(Collected data entries)
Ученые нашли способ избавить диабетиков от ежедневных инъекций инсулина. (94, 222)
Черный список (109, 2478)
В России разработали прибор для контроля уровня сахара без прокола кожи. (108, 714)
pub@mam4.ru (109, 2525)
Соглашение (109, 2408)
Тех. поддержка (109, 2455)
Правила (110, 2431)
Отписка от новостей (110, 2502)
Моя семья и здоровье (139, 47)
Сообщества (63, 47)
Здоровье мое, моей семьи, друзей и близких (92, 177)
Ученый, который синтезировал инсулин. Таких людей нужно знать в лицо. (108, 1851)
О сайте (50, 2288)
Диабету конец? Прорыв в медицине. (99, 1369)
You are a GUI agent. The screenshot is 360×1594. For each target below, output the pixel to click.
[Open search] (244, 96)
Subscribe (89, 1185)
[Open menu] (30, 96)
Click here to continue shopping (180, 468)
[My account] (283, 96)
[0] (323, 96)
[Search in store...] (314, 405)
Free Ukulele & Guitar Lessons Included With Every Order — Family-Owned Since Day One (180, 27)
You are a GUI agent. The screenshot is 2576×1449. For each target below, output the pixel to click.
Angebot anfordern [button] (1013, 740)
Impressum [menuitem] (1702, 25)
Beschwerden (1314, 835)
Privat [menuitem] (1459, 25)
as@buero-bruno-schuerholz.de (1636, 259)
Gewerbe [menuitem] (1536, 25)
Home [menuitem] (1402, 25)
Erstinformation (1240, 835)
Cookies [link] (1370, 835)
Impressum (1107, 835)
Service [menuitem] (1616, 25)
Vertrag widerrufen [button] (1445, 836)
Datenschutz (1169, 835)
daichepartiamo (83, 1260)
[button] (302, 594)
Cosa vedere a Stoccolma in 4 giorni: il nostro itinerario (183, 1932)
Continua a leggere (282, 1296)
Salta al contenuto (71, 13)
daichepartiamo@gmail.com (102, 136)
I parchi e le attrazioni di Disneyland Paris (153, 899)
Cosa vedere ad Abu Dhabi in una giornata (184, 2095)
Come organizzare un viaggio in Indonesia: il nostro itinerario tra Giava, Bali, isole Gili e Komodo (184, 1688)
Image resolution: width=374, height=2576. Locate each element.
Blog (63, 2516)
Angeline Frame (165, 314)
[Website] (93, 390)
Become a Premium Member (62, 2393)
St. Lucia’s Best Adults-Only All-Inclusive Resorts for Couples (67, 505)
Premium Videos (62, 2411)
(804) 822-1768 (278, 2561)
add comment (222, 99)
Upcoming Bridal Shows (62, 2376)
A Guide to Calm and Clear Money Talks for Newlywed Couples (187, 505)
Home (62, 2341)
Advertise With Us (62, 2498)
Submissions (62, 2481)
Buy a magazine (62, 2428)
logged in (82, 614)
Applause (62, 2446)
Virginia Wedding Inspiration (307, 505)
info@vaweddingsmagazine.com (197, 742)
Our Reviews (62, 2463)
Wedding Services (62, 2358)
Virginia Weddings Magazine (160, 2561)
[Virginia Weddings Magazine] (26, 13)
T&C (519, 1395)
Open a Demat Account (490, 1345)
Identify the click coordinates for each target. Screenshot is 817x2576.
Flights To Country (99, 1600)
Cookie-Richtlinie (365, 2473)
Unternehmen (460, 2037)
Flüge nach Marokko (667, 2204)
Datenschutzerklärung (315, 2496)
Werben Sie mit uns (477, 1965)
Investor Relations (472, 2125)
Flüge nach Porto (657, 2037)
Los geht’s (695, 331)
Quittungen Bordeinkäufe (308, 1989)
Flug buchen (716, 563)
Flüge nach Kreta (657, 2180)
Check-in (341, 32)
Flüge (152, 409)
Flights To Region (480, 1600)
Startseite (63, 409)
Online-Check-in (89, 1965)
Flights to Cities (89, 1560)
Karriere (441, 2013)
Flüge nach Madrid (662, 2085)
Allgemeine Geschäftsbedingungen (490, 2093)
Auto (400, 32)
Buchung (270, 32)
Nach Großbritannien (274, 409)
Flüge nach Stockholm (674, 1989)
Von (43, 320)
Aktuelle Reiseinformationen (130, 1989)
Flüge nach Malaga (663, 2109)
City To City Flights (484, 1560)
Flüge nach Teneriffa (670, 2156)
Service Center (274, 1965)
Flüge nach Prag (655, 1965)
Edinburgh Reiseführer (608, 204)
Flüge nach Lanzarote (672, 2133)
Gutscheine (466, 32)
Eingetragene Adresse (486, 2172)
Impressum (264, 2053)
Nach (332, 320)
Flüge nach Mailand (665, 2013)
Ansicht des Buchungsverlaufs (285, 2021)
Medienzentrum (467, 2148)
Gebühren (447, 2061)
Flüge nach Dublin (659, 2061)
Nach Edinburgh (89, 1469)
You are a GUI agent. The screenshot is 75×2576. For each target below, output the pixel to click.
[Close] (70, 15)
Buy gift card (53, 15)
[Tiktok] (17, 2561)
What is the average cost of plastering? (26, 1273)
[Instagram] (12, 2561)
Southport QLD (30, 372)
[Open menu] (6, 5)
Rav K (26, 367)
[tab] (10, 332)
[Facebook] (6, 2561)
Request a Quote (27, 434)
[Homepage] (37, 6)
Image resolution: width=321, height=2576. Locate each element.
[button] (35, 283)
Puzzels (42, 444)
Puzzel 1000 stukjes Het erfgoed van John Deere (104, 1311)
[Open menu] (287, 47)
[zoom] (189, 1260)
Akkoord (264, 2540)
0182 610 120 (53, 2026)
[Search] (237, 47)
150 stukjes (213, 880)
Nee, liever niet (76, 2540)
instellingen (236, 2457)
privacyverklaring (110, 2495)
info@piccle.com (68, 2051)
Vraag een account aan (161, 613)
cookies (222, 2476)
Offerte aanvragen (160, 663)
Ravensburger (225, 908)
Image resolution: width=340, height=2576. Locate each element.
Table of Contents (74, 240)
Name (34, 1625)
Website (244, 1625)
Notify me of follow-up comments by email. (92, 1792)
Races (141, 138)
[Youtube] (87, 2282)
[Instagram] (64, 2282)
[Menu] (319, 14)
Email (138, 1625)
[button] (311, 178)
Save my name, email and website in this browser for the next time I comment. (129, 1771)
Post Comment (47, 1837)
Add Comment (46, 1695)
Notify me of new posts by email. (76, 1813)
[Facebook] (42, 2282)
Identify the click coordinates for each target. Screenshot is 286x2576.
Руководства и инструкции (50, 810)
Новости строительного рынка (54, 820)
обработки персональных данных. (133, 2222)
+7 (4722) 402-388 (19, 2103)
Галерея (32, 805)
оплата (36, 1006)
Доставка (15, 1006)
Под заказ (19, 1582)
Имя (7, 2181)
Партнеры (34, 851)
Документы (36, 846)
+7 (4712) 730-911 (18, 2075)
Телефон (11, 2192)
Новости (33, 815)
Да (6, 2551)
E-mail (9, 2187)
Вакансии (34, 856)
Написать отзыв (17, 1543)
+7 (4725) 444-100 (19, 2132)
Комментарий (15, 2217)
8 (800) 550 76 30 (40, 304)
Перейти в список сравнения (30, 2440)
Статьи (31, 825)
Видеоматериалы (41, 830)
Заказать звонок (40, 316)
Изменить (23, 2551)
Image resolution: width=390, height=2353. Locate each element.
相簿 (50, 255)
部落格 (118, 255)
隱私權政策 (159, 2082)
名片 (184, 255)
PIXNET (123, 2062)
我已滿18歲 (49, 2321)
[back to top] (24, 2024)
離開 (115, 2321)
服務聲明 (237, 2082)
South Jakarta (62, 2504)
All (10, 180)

# Task to complete
All that belongs in your answer is the stretch of entries above from the line with "Gebühren (447, 2061)" through the line with "[Open menu] (6, 5)", printed exactly.

# Your response
Gebühren (447, 2061)
Flüge nach Dublin (659, 2061)
Nach Edinburgh (89, 1469)
You are a GUI agent. The screenshot is 75×2576. For each target below, output the pixel to click.
[Close] (70, 15)
Buy gift card (53, 15)
[Tiktok] (17, 2561)
What is the average cost of plastering? (26, 1273)
[Instagram] (12, 2561)
Southport QLD (30, 372)
[Open menu] (6, 5)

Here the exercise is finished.